SOURCE TEXT.
*** Begin section ***

Participants in the immediate-intensive statin therapy group received atorvastatin, 80 mg daily, for days 1 to 21, followed by 40 mg daily for days 22 to 90. Participants in the delayed-intensive statin therapy group received an atorvastatin placebo for days 1 to 3, followed by atorvastatin placebo and atorvastatin, 40 mg daily, for days 4 to 21, and then 40 mg daily for days 22 to 90. After the 3-month study therapy, participants received standard care based on the latest guidelines at the discretion of the local investigator, and outcomes were followed up for an additional 9 months with continued information collection, which has yet to undergo analysis. A detailed flowchart of the assessment schedule is provided in the protocol (Supplement 1).

Outcomes

The primary efficacy outcome was any new stroke (ischemic or hemorrhagic) at 90 days. Secondary efficacy outcomes included composite vascular event (stroke, myocardial infarction [MI], or vascular death), ischemic stroke, TIA, MI, vascular death, and poor functional outcome (mRS score of 2-6) within 3 months. The new stroke or TIA was also measured using a 6-level ordered category scale that incorporated vascular events with mRS score: 6 = death, 5 = fatal stroke (stroke with subsequent death), 4 = severe stroke (stroke followed by mRS score of 4 or 5), 3 = moderate stroke (stroke followed by mRS score of 2 or 3), 2 = mild stroke (stroke followed by mRS score of 0 or 1), 1 = TIA, and 0 = neither stroke nor TIA at 3 months.²² Definitions for efficacy outcomes can be found in Supplement 1.

The primary safety outcome was moderate to severe bleeding defined by the standards from the Global Utilization of Streptokinase and Tissue Plasminogen Activator for Occluded Coronary Arteries (GUSTO) criteria.²³ The secondary safety outcomes included hepatotoxicity (alkaline phosphatase or aspartate aminotransferase level more than 3 times the upper limit of normal range), muscle toxicity (creatine kinase level more than 10 times the upper limit of normal range, presence of muscle pain, myopathy, or rhabdomyolysis), all-cause mortality, intracranial hemorrhage, any bleeding, and additional adverse or severe adverse events within 90 days.

All efficacy and safety outcome events were confirmed by an independent clinical event adjudication committee whose members were unaware of the study group assignments. The committee physicians adjudicated ischemic stroke subtypes, MI, and death according to available medical records, including imaging examinations.

Sample Size Calculation

The minimal sample size for the trial is determined by the necessity that a clinically meaningful difference in effectiveness between treatment and control groups has to be detected. Based on previous studies, the risk of new stroke during 90 days is presumed to be 11.5% in the group with aspirin (with half delayed-intensive statin therapy and half immediate-intensive statin therapy) and 11.5% in the delayed-intensive statin therapy group (with half aspirin and half dual antiplatelet therapy), and 13% in the group with aspirin plus delayed-intensive statin therapy, dual antiplatelet therapy, and immediate-intensive statin therapy can reduce this risk by 22%. The effects of dual antiplatelet and immediate-intensive statin therapy will be similar and additive.^{24,25,26,27,28} We determined that a total of 6100 participants would provide 80% power to detect a relative risk reduction of 20% in the risk of stroke in the immediate intensive statin group, with a final 2-sided significance level of .05, assuming 5% overall rate of dropouts. The type I error level of the statistical significance was set at a 2-sided α of .05 in the final analysis.

*** End section ***

ACTIVITY LIST.
[1] Repeat the passage of the statin trial methods text starting with "Participants in the immediate-intensive" and going on through "protocol (Supplement 1).", word for word.
[2] In the statin trial methods text, what was the primary efficacy outcome?
[3] Pick up the statin trial methods text after its final sentence and carry on writing it.

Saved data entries
*** Begin section ***

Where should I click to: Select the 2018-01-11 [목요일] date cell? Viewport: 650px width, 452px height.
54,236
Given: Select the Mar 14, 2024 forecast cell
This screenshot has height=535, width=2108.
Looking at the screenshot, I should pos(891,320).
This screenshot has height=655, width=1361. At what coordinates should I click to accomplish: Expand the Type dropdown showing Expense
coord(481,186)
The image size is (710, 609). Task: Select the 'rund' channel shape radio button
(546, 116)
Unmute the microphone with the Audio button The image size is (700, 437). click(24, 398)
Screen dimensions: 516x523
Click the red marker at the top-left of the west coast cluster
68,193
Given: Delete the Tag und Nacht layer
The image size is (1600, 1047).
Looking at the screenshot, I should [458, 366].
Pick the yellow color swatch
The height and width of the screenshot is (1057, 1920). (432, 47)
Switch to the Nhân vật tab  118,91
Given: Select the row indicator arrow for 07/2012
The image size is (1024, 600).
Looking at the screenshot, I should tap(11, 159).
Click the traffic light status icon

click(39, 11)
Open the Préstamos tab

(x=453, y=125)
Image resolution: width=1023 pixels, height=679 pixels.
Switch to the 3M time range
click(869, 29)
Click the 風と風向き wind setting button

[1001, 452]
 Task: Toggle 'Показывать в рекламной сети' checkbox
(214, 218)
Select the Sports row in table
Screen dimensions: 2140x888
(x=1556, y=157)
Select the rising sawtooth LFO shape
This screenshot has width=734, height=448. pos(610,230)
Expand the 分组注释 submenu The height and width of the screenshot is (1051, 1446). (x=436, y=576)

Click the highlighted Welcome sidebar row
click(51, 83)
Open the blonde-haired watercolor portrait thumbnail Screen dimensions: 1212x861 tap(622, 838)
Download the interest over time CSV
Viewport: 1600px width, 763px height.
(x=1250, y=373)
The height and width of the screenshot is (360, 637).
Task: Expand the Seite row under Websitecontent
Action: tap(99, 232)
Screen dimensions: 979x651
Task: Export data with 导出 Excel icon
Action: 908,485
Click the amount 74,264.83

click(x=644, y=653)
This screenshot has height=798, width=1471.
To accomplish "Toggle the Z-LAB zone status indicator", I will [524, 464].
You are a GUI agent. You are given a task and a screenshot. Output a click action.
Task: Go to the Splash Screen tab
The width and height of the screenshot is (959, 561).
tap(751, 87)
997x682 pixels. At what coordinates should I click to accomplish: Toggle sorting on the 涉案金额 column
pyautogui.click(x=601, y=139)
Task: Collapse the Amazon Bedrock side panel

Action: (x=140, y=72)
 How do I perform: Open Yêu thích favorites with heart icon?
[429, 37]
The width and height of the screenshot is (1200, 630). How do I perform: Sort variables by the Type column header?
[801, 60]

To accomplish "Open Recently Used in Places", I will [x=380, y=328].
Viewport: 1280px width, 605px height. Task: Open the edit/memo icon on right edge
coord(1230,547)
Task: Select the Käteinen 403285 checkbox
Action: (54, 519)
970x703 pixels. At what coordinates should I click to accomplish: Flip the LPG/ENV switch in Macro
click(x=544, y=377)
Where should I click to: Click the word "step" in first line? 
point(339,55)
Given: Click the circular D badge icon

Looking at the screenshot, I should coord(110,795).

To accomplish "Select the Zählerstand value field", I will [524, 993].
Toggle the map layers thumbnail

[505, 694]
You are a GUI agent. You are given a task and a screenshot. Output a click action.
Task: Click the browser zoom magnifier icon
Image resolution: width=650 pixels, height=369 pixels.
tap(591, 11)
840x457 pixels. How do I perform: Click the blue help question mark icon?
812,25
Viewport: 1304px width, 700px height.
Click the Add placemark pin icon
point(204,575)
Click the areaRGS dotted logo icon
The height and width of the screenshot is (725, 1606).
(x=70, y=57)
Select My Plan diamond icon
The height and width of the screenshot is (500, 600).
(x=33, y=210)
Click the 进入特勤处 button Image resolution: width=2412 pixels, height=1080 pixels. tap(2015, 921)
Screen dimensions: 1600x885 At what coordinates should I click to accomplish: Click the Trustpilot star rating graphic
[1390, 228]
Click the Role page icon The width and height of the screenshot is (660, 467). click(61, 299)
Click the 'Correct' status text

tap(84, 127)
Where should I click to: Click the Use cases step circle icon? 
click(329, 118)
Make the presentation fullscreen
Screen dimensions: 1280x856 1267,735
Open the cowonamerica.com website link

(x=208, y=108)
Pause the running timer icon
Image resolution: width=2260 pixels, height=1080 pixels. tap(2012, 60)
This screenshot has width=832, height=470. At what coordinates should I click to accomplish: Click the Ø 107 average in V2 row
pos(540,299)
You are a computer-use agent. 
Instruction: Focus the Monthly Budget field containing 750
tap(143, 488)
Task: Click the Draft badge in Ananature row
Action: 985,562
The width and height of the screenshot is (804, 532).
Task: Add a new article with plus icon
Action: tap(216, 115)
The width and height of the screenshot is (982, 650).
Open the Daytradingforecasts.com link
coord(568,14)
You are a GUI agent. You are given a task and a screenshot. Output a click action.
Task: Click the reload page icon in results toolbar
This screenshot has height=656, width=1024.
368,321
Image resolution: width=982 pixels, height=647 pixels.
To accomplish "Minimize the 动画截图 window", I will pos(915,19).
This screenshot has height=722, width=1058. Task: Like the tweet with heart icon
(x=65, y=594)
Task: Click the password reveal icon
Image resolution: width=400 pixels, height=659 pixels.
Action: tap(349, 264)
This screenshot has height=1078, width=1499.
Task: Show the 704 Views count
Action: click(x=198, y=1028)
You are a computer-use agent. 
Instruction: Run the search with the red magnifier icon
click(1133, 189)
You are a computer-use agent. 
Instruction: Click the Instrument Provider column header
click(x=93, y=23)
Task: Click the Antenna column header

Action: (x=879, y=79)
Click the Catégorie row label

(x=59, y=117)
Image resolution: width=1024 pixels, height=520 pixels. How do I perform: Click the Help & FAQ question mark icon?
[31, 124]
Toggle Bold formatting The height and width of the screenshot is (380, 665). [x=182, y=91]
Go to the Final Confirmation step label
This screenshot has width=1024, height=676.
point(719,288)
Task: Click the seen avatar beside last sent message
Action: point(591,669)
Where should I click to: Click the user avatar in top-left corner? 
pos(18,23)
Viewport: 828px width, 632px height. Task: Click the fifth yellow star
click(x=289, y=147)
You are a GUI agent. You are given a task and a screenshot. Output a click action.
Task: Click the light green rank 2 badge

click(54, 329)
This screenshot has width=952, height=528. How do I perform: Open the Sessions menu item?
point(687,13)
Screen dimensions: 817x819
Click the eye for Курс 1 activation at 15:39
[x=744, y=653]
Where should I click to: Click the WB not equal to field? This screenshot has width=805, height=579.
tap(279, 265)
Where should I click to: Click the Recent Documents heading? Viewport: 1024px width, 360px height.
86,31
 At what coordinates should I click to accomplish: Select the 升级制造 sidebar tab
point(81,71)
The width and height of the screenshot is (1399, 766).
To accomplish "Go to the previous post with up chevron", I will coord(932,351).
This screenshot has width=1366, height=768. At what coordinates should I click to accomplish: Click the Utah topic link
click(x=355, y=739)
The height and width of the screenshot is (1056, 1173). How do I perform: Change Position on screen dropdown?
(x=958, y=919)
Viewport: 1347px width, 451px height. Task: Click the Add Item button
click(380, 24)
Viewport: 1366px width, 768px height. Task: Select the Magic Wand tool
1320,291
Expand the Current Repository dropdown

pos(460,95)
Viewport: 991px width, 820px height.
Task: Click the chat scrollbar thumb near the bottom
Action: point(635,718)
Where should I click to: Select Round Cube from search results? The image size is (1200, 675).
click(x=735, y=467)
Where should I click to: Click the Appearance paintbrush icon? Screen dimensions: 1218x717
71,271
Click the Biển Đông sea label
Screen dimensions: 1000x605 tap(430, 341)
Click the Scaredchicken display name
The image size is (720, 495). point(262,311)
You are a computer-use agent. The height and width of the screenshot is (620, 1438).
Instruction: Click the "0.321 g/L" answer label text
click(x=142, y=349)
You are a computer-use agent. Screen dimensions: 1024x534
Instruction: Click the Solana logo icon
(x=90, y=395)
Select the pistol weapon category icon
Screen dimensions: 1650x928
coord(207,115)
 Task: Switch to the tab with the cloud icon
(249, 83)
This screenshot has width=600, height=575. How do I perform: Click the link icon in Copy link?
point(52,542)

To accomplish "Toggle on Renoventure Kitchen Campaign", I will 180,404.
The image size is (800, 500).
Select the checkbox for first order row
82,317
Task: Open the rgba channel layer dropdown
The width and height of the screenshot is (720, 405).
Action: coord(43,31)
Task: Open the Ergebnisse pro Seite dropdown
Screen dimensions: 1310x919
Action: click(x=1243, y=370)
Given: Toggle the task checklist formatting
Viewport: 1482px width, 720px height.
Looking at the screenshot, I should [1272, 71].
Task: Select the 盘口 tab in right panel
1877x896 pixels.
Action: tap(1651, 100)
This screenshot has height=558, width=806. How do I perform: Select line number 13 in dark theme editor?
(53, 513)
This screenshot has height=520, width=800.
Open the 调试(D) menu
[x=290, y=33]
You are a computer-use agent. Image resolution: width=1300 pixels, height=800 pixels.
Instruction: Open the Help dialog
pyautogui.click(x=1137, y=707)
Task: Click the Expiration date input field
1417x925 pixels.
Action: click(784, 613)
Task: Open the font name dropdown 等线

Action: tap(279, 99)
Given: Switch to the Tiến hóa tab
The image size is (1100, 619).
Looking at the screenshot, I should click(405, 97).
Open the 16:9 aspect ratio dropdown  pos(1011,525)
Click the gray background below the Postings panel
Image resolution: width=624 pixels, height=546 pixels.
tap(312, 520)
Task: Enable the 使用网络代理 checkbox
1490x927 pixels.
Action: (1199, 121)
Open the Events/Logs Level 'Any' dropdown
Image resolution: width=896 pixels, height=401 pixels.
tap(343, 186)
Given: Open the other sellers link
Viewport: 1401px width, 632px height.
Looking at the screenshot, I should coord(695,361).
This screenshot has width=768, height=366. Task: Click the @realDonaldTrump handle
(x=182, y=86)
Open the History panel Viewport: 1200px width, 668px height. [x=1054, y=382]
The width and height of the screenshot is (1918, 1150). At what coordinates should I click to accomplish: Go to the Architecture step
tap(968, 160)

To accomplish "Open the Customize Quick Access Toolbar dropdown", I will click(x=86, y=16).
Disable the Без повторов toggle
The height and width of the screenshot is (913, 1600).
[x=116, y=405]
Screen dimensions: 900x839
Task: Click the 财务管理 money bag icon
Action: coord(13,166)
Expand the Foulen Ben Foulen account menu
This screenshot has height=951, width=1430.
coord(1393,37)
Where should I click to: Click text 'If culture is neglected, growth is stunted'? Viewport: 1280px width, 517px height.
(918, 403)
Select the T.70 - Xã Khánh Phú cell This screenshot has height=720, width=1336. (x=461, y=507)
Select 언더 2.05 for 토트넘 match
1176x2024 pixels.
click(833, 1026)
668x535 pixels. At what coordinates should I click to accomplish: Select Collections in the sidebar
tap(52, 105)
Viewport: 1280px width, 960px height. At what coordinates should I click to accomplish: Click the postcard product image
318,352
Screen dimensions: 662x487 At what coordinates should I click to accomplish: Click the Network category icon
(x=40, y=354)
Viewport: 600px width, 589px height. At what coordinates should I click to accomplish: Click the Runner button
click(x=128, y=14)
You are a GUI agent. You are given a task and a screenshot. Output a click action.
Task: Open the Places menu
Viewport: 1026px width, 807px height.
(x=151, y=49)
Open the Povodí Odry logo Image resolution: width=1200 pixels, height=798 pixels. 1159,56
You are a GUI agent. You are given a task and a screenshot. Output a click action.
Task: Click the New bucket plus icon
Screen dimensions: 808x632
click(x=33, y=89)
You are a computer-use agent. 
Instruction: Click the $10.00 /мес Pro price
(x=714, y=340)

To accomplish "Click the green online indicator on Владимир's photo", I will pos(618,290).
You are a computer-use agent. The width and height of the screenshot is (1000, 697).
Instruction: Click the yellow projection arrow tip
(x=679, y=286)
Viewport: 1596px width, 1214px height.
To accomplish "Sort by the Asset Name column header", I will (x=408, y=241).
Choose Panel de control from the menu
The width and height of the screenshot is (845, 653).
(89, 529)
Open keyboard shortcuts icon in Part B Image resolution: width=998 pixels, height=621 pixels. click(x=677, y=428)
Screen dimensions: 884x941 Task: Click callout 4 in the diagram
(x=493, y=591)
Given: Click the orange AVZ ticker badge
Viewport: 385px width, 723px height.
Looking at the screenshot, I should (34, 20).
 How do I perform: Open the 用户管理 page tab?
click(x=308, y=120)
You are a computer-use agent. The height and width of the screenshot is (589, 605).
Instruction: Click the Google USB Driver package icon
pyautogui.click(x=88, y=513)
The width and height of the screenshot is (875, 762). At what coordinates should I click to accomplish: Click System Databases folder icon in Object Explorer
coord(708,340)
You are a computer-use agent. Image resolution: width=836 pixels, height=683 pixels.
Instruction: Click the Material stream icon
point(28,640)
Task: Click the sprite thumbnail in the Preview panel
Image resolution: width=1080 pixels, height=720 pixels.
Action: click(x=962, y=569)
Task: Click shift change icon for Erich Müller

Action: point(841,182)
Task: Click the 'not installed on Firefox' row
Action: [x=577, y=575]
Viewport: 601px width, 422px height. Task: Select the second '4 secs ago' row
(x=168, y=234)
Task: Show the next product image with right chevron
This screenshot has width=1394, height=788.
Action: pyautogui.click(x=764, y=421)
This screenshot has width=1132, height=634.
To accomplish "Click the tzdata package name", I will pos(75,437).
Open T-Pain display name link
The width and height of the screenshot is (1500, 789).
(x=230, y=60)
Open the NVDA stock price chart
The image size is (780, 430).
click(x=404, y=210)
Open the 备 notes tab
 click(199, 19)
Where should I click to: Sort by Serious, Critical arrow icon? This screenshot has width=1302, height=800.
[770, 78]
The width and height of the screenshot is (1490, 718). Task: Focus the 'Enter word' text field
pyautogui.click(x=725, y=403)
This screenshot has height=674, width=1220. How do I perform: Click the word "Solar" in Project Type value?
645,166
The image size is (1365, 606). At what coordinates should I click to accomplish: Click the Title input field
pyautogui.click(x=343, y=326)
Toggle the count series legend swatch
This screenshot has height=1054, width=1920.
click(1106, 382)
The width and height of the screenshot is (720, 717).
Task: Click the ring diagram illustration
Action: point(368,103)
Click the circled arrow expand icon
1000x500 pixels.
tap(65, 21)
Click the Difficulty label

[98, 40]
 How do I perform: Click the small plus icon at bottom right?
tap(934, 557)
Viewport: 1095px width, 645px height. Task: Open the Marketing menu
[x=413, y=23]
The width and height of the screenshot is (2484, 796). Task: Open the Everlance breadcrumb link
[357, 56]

*** End section ***

EXPECTED RESULTS.
[1]
Participants in the immediate-intensive statin therapy group received atorvastatin, 80 mg daily, for days 1 to 21, followed by 40 mg daily for days 22 to 90. Participants in the delayed-intensive statin therapy group received an atorvastatin placebo for days 1 to 3, followed by atorvastatin placebo and atorvastatin, 40 mg daily, for days 4 to 21, and then 40 mg daily for days 22 to 90. After the 3-month study therapy, participants received standard care based on the latest guidelines at the discretion of the local investigator, and outcomes were followed up for an additional 9 months with continued information collection, which has yet to undergo analysis. A detailed flowchart of the assessment schedule is provided in the protocol (Supplement 1).

[2] Any new stroke (ischemic or hemorrhagic) at 90 days.

[3]
Statistical Analysis

The main efficacy and safety analyses were based on the intention-to-treat analysis principle. The cumulative risks of the primary outcome of stroke events during the 90-day period were assessed with Kaplan-Meier analyses and the log-rank test. Unadjusted differences between the 2 groups in incidences of stroke within 90 days were estimated by using a Cox proportional-hazards method, with pooled study centers (those with <20 enrolled participants were pooled together) set as a random effect, and hazard ratio (HR) and 95% CI were reported. Assessment of the interaction between the trial group and a logarithmic function of survival time and proportionality was conducted to verify that no evidence against the proportional hazards assumption was found. Participants were reviewed at their last follow-up evaluation when they experienced a clinical event, at the end of the trial, at the time of withdrawal from the trial, or at the last visit if primary outcome data were missing. If there were multiple events of the same type, the time to the first event was used. Similar methods were applied to compare the secondary efficacy outcomes of composite vascular events, ischemic stroke, hemorrhagic stroke, myocardial infarction, TIA, bleeding, and mortality. Shift analysis was conducted for comparison of the secondary outcomes of ordinal stroke or TIA combined with the mRS outcome between 2 treatment groups using ordinal logistic regression, with the proportionality assumption met, and the common odds ratio (OR) and its 95% CI were calculated. Poor functional outcome, hepatotoxicity, and muscle toxicity were compared using binary logistic regression with pooled study centers set as a random effect, and the OR and its 95% CI were calculated. Because of the low rates of mortality in each trial group, we did not conduct a competing risk analysis. Other adverse events and serious adverse events were compared using the χ² test or Fisher exact test. Interactions between treatment assignment and prespecified subgroups for the primary outcome were estimated by including terms for treatment, subgroup, and treatment-by-subgroup interaction in the Cox model.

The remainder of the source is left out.